[Prompt] Render the listing below as a Markdown table with the columns Row and Line, giving each line its own numbered row. Skip blank lines.
::::::
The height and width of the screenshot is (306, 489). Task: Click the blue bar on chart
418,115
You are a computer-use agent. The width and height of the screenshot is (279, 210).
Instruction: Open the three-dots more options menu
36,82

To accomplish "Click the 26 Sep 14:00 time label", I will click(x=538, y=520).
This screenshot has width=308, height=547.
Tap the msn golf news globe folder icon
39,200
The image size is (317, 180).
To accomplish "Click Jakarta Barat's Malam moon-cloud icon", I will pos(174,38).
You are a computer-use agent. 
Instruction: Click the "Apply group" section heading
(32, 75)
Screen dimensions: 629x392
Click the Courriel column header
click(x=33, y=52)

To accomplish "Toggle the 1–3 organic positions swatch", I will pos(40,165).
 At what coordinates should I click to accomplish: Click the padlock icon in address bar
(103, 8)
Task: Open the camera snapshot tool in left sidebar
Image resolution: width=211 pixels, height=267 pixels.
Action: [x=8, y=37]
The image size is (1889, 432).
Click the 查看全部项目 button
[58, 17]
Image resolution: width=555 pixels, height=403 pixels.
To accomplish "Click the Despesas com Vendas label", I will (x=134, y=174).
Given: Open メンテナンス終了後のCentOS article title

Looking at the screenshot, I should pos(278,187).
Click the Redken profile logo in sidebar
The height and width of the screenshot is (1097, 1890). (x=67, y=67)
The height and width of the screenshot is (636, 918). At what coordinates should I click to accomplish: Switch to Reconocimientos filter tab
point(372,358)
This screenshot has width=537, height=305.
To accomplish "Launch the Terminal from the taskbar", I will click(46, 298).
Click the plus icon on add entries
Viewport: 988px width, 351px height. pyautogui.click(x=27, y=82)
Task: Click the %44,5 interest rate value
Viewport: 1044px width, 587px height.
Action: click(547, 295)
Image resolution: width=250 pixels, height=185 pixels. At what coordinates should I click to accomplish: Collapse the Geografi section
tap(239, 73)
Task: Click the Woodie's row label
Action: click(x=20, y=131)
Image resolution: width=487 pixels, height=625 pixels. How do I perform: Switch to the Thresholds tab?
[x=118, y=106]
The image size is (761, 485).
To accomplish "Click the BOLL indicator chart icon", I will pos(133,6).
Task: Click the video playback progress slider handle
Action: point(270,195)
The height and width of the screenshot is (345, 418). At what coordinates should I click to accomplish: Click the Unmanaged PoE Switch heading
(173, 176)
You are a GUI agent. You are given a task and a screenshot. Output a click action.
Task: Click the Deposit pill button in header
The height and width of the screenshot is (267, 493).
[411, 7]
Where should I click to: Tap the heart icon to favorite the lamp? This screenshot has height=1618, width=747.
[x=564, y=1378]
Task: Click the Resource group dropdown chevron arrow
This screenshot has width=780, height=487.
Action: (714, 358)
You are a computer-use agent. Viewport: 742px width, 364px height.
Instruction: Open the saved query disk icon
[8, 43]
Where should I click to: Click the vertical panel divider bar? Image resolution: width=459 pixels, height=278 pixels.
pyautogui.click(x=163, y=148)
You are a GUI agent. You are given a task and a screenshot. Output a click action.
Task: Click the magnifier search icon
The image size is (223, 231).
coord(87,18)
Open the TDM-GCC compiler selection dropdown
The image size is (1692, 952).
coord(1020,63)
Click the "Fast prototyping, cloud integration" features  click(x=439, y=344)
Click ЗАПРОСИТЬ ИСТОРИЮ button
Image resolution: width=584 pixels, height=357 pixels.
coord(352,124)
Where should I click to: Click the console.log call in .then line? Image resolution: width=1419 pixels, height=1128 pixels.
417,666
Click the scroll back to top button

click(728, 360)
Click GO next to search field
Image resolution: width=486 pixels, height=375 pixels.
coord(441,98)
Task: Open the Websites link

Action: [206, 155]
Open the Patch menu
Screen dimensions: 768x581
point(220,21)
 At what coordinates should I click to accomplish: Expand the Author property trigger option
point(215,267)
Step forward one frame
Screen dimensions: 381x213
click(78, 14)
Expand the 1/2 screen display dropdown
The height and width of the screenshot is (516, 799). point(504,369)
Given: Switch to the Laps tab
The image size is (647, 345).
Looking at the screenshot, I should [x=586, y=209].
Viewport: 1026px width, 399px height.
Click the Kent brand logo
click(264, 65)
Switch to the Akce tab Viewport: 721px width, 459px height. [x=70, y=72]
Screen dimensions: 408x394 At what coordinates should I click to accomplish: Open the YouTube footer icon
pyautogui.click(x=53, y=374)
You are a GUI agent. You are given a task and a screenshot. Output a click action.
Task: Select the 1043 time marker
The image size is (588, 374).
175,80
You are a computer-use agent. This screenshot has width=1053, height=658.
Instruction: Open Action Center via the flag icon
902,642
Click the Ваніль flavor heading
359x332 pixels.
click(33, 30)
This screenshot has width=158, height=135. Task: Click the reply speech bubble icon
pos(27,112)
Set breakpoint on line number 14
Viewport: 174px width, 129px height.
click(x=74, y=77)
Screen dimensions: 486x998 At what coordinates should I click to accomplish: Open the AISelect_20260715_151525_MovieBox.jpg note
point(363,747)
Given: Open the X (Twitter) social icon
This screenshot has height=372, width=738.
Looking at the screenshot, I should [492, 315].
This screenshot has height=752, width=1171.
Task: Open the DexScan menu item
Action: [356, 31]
::::::
[Answer]
| Row | Line |
|---|---|
| 1 | The height and width of the screenshot is (306, 489). Task: Click the blue bar on chart |
| 2 | 418,115 |
| 3 | You are a computer-use agent. The width and height of the screenshot is (279, 210). |
| 4 | Instruction: Open the three-dots more options menu |
| 5 | 36,82 |
| 6 | To accomplish "Click the 26 Sep 14:00 time label", I will click(x=538, y=520). |
| 7 | This screenshot has width=308, height=547. |
| 8 | Tap the msn golf news globe folder icon |
| 9 | 39,200 |
| 10 | The image size is (317, 180). |
| 11 | To accomplish "Click Jakarta Barat's Malam moon-cloud icon", I will pos(174,38). |
| 12 | You are a computer-use agent.  |
| 13 | Instruction: Click the "Apply group" section heading |
| 14 | (32, 75) |
| 15 | Screen dimensions: 629x392 |
| 16 | Click the Courriel column header |
| 17 | click(x=33, y=52) |
| 18 | To accomplish "Toggle the 1–3 organic positions swatch", I will pos(40,165). |
| 19 |  At what coordinates should I click to accomplish: Click the padlock icon in address bar |
| 20 | (103, 8) |
| 21 | Task: Open the camera snapshot tool in left sidebar |
| 22 | Image resolution: width=211 pixels, height=267 pixels. |
| 23 | Action: [x=8, y=37] |
| 24 | The image size is (1889, 432). |
| 25 | Click the 查看全部项目 button |
| 26 | [58, 17] |
| 27 | Image resolution: width=555 pixels, height=403 pixels. |
| 28 | To accomplish "Click the Despesas com Vendas label", I will (x=134, y=174). |
| 29 | Given: Open メンテナンス終了後のCentOS article title |
| 30 | Looking at the screenshot, I should pos(278,187). |
| 31 | Click the Redken profile logo in sidebar |
| 32 | The height and width of the screenshot is (1097, 1890). (x=67, y=67) |
| 33 | The height and width of the screenshot is (636, 918). At what coordinates should I click to accomplish: Switch to Reconocimientos filter tab |
| 34 | point(372,358) |
| 35 | This screenshot has width=537, height=305. |
| 36 | To accomplish "Launch the Terminal from the taskbar", I will click(46, 298). |
| 37 | Click the plus icon on add entries |
| 38 | Viewport: 988px width, 351px height. pyautogui.click(x=27, y=82) |
| 39 | Task: Click the %44,5 interest rate value |
| 40 | Viewport: 1044px width, 587px height. |
| 41 | Action: click(547, 295) |
| 42 | Image resolution: width=250 pixels, height=185 pixels. At what coordinates should I click to accomplish: Collapse the Geografi section |
| 43 | tap(239, 73) |
| 44 | Task: Click the Woodie's row label |
| 45 | Action: click(x=20, y=131) |
| 46 | Image resolution: width=487 pixels, height=625 pixels. How do I perform: Switch to the Thresholds tab? |
| 47 | [x=118, y=106] |
| 48 | The image size is (761, 485). |
| 49 | To accomplish "Click the BOLL indicator chart icon", I will pos(133,6). |
| 50 | Task: Click the video playback progress slider handle |
| 51 | Action: point(270,195) |
| 52 | The height and width of the screenshot is (345, 418). At what coordinates should I click to accomplish: Click the Unmanaged PoE Switch heading |
| 53 | (173, 176) |
| 54 | You are a GUI agent. You are given a task and a screenshot. Output a click action. |
| 55 | Task: Click the Deposit pill button in header |
| 56 | The height and width of the screenshot is (267, 493). |
| 57 | [411, 7] |
| 58 | Where should I click to: Tap the heart icon to favorite the lamp? This screenshot has height=1618, width=747. |
| 59 | [x=564, y=1378] |
| 60 | Task: Click the Resource group dropdown chevron arrow |
| 61 | This screenshot has width=780, height=487. |
| 62 | Action: (714, 358) |
| 63 | You are a computer-use agent. Viewport: 742px width, 364px height. |
| 64 | Instruction: Open the saved query disk icon |
| 65 | [8, 43] |
| 66 | Where should I click to: Click the vertical panel divider bar? Image resolution: width=459 pixels, height=278 pixels. |
| 67 | pyautogui.click(x=163, y=148) |
| 68 | You are a GUI agent. You are given a task and a screenshot. Output a click action. |
| 69 | Task: Click the magnifier search icon |
| 70 | The image size is (223, 231). |
| 71 | coord(87,18) |
| 72 | Open the TDM-GCC compiler selection dropdown |
| 73 | The image size is (1692, 952). |
| 74 | coord(1020,63) |
| 75 | Click the "Fast prototyping, cloud integration" features  click(x=439, y=344) |
| 76 | Click ЗАПРОСИТЬ ИСТОРИЮ button |
| 77 | Image resolution: width=584 pixels, height=357 pixels. |
| 78 | coord(352,124) |
| 79 | Where should I click to: Click the console.log call in .then line? Image resolution: width=1419 pixels, height=1128 pixels. |
| 80 | 417,666 |
| 81 | Click the scroll back to top button |
| 82 | click(728, 360) |
| 83 | Click GO next to search field |
| 84 | Image resolution: width=486 pixels, height=375 pixels. |
| 85 | coord(441,98) |
| 86 | Task: Open the Websites link |
| 87 | Action: [206, 155] |
| 88 | Open the Patch menu |
| 89 | Screen dimensions: 768x581 |
| 90 | point(220,21) |
| 91 |  At what coordinates should I click to accomplish: Expand the Author property trigger option |
| 92 | point(215,267) |
| 93 | Step forward one frame |
| 94 | Screen dimensions: 381x213 |
| 95 | click(78, 14) |
| 96 | Expand the 1/2 screen display dropdown |
| 97 | The height and width of the screenshot is (516, 799). point(504,369) |
| 98 | Given: Switch to the Laps tab |
| 99 | The image size is (647, 345). |
| 100 | Looking at the screenshot, I should [x=586, y=209]. |
| 101 | Viewport: 1026px width, 399px height. |
| 102 | Click the Kent brand logo |
| 103 | click(264, 65) |
| 104 | Switch to the Akce tab Viewport: 721px width, 459px height. [x=70, y=72] |
| 105 | Screen dimensions: 408x394 At what coordinates should I click to accomplish: Open the YouTube footer icon |
| 106 | pyautogui.click(x=53, y=374) |
| 107 | You are a GUI agent. You are given a task and a screenshot. Output a click action. |
| 108 | Task: Select the 1043 time marker |
| 109 | The image size is (588, 374). |
| 110 | 175,80 |
| 111 | You are a computer-use agent. This screenshot has width=1053, height=658. |
| 112 | Instruction: Open Action Center via the flag icon |
| 113 | 902,642 |
| 114 | Click the Ваніль flavor heading |
| 115 | 359x332 pixels. |
| 116 | click(33, 30) |
| 117 | This screenshot has width=158, height=135. Task: Click the reply speech bubble icon |
| 118 | pos(27,112) |
| 119 | Set breakpoint on line number 14 |
| 120 | Viewport: 174px width, 129px height. |
| 121 | click(x=74, y=77) |
| 122 | Screen dimensions: 486x998 At what coordinates should I click to accomplish: Open the AISelect_20260715_151525_MovieBox.jpg note |
| 123 | point(363,747) |
| 124 | Given: Open the X (Twitter) social icon |
| 125 | This screenshot has height=372, width=738. |
| 126 | Looking at the screenshot, I should [492, 315]. |
| 127 | This screenshot has height=752, width=1171. |
| 128 | Task: Open the DexScan menu item |
| 129 | Action: [356, 31] |